CPU Chip Topologies

Having explained that the various cloud instances can vary quite dramatically in their hardware configurations even though on paper they have the same delivered “vCPU” count, it would be interesting to dwell a little bit more into the CPU topologies and resulting aspects such as the core-to-core latencies. Frustrated with some inflexible or inaccurate public tools on the matter, I recently had the time to write a new custom microbenchmark for testing synchronisation latencies of CPU cores, exhibiting some of the cache-coherency as well as physical layouts of current designs.

The following tables are core-to-core synchronisation latencies in nanoseconds.

Graviton1 - a1.4xlarge - Arm v8.0 ldaex/stlex

I thought that first it would be interesting to go back and showcase how Amazon’s first-generation Graviton SoC fared in this regard. Powered by Cortex-A72 cores, this design had its 16 cores arranged into 4 clusters, connected via coherent crossbar interconnect. Each cluster of 4x A72 cores had its own 2MB L2 cache, and we clearly see the faster access latencies within such a cluster in the above results. Coherency going from one cluster to the other incurred quite a high penalty, almost quadrupling the access latency.

Graviton2 - m6g.16xlarge - Arm v8.0 ldaex/stlex
Cache line Near Core 0

Moving onto the Graviton2 with its 64 N1 cores, we see quite a different setup that is comparatively a lot more uniform. This makes sense as the chip’s cores are connected via a mesh network, and the chip is a single monolithic die design. We do see some odd results in the latencies though, most particularly with the lower numbered cores having seemingly better access latencies between each other than the higher numbered cores. I didn’t quite understand this behaviour as in theory the latencies should behave more evenly across the mesh.

Experimenting around, I saw that the results weren’t consistent across runs. Changing the CPU affinity around did have some larger impact on the results, until I understood what was happening.

Graviton2 - m6g.16xlarge - Arm v8.0 ldaex/stlex
Cache line Near Core 63

In fact, what we’re seeing in the two above result sets isn’t the core-to-core two-point latency across the mesh, but rather the core-to-cache-to-core three-point latencies of the system. Amazon and Arm had confirmed one particular odd aspect of the CMN-600: cache lines are statically resident across the mesh’s cache slices. When allocating a cache line in the memory address space, this undergoes a particular hashing function which determines on which mesh cache slice it is physically homed in. When accessing this cache line from any CPU in the system, it always accesses the same physical L3 cache slice on the chip.

My particular test here consists of three primary threads: the main timing thread, and two ping-pong’ing bouncer threads which alter a flag on a cache-line allocated at the start of the test on the main thread. The behaviour which ensues in the above results table, is that when the flag cache line resides in one corner of the chip (Core pair 54 & 55 to be exact in this results set), and we have two cores on the opposite side of the chip accessing this cache line, it means the data must move forth across the whole chip and back even though it’s only being used by two cores adjacent to each other. Similarly, if two cores are synchronising on a cache line that is homed on a physically near cache slice in the mesh, the latencies will be significantly better as it has to travel much less distance.

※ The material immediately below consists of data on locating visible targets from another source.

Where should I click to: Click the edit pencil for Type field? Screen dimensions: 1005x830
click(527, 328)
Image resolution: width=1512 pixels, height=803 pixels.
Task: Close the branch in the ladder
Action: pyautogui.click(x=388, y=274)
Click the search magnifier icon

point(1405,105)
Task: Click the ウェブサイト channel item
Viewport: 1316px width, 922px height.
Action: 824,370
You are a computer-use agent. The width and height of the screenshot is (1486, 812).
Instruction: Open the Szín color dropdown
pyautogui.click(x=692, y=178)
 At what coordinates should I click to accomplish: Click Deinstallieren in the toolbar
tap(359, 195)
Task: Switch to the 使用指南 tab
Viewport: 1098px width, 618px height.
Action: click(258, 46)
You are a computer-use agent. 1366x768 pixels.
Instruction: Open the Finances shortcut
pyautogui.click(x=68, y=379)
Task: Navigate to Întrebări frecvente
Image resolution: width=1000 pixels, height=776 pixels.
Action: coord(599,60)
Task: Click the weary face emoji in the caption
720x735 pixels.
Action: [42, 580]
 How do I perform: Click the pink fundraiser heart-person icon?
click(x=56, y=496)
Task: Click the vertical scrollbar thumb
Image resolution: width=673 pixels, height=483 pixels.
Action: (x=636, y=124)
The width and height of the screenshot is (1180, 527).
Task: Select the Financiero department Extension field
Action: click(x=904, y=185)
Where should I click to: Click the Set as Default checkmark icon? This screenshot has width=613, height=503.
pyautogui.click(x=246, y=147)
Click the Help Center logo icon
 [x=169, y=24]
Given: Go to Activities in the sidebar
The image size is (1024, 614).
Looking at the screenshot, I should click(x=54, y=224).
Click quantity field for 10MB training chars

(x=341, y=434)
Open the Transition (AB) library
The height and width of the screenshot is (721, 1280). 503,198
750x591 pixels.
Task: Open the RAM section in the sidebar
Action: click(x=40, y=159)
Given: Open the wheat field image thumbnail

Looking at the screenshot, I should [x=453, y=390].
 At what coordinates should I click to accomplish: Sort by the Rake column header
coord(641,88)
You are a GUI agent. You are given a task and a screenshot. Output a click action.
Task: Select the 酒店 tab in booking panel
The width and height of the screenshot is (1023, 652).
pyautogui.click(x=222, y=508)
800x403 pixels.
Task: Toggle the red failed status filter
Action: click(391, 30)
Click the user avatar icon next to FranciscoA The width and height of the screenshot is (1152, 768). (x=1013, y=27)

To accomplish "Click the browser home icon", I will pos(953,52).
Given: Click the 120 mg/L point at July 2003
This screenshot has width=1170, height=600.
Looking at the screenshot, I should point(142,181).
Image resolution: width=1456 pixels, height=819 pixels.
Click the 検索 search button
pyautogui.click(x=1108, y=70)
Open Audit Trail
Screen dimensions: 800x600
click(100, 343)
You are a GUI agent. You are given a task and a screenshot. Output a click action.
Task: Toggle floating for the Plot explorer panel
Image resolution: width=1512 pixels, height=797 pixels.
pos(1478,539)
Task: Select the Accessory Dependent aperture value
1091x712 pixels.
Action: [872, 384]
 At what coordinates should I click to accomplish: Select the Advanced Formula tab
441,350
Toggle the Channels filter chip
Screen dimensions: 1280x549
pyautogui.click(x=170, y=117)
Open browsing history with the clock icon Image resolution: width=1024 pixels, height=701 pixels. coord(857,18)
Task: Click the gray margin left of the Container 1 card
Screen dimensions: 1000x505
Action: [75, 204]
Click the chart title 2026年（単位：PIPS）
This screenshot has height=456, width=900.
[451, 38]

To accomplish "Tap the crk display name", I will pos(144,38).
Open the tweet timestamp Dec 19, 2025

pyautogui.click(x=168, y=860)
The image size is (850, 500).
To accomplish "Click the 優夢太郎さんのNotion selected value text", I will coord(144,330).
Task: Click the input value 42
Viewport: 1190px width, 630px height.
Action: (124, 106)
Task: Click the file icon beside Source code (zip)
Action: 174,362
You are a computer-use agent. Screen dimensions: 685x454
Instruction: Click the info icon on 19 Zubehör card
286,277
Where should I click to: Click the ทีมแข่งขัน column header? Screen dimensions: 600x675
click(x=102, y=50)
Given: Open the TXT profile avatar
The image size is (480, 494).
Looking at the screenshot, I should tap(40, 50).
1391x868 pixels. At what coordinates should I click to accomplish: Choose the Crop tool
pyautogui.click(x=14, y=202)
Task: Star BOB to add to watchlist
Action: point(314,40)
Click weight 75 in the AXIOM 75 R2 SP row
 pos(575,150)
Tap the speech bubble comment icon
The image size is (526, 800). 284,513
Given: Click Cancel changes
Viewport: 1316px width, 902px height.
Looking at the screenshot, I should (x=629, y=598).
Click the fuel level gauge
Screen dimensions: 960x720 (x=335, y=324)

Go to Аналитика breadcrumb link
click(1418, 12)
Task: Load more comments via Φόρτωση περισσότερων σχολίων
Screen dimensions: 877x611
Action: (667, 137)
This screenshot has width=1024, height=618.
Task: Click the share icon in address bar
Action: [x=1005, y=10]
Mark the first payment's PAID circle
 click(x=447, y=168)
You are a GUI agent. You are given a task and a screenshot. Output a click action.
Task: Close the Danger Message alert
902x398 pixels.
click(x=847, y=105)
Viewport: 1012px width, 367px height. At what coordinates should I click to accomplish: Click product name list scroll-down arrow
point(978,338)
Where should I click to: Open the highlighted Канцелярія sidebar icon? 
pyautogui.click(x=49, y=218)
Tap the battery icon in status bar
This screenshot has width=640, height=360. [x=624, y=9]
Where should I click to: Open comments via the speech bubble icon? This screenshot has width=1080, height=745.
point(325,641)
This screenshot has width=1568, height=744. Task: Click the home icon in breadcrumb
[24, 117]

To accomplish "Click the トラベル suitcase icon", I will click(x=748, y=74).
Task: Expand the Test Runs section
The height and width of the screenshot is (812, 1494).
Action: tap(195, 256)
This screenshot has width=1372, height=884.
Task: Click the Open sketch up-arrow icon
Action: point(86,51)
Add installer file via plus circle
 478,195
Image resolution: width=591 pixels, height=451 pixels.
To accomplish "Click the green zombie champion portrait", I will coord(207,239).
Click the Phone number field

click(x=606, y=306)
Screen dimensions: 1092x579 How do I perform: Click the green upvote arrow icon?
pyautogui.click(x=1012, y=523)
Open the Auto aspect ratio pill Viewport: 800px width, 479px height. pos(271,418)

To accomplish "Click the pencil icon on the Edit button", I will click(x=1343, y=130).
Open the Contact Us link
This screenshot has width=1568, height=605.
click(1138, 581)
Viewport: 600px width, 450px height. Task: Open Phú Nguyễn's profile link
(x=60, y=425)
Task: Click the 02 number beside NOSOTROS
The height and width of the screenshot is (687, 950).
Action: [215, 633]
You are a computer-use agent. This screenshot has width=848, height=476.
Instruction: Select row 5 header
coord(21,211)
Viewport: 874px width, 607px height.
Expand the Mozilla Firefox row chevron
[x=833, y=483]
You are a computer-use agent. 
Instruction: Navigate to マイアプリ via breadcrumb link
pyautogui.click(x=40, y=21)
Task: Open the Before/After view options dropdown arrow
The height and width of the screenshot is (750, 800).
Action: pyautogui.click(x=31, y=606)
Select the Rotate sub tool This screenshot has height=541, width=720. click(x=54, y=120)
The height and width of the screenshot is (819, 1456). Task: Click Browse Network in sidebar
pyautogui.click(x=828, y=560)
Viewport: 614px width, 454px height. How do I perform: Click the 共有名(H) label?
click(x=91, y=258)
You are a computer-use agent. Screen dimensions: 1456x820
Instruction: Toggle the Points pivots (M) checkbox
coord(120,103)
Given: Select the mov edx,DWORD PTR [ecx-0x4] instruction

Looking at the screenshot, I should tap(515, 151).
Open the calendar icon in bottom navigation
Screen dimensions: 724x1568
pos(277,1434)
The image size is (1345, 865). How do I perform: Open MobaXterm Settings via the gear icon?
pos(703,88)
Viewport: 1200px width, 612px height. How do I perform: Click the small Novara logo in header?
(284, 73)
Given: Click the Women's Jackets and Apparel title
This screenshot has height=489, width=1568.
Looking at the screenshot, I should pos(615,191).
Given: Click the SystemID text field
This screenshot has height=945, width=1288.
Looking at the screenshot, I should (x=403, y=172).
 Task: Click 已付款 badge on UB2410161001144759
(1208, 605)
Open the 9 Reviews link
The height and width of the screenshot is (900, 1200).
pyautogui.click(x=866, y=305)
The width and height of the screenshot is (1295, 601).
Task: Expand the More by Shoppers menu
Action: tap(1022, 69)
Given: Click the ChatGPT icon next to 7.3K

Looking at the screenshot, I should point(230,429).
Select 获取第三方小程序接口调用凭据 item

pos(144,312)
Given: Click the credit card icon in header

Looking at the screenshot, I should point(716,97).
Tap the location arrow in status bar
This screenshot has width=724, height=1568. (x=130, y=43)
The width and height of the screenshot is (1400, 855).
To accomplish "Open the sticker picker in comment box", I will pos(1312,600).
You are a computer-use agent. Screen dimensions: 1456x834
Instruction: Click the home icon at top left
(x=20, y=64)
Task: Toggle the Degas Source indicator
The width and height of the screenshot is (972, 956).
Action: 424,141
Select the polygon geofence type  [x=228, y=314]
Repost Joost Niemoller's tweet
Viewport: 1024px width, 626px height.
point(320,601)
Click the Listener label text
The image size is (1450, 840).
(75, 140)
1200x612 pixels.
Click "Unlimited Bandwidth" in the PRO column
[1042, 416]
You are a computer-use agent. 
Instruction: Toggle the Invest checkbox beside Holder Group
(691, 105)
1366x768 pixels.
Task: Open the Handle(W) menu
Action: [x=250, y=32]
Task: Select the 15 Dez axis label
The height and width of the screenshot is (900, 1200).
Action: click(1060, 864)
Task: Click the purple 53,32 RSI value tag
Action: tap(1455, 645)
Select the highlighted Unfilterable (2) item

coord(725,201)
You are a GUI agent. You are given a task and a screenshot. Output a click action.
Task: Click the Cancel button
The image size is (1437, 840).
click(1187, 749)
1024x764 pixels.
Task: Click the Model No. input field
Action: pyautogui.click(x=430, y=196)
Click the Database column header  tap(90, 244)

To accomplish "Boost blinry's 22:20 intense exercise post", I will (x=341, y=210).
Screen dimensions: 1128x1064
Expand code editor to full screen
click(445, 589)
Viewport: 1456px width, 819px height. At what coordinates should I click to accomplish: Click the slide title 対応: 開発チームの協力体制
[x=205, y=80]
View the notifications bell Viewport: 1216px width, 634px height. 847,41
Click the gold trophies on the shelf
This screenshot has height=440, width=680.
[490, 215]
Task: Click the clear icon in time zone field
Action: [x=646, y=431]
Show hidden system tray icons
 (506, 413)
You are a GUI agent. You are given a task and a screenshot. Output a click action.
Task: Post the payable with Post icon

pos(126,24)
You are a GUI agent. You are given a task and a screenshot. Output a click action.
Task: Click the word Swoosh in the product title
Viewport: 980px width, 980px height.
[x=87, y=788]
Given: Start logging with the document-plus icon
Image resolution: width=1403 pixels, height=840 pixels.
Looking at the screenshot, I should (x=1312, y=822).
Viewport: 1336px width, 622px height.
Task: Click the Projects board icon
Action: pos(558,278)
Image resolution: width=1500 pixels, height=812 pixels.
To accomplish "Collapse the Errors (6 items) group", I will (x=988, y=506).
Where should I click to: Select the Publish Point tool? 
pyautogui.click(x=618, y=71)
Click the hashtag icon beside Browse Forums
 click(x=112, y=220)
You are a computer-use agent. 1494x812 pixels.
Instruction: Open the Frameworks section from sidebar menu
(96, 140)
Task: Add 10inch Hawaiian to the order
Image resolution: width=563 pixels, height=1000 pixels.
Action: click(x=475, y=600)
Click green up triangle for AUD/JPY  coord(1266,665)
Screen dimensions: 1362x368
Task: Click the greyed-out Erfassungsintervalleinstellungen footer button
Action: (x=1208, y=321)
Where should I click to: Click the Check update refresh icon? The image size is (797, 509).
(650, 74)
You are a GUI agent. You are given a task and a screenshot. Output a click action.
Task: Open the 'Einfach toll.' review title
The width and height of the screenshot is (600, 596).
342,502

It’s quite the odd behaviour that we don’t see quite as prevalent in other meshed cache interconnect systems such as Intel’s Xeons, although admittedly we don’t know if that’s just because we haven’t seen the same large core count implemented in such a manner, or if they have some sort of smarter cache line handling in such scenarios.

Amazon’s Graviton2 doesn’t partition the L3 mesh cache when launching lower vCPU count instances, and each instance in the system competitively shares the full 32MB cache with each other. I didn’t further spend time on this theory in my testing time, but it would be quite the odd result if you’re running some sort of high-synchronisation bottlenecked workload and the performance would vary just depending on where your shared cache line ends up on the chip relative to your active instance cores, food for thought for some database workloads.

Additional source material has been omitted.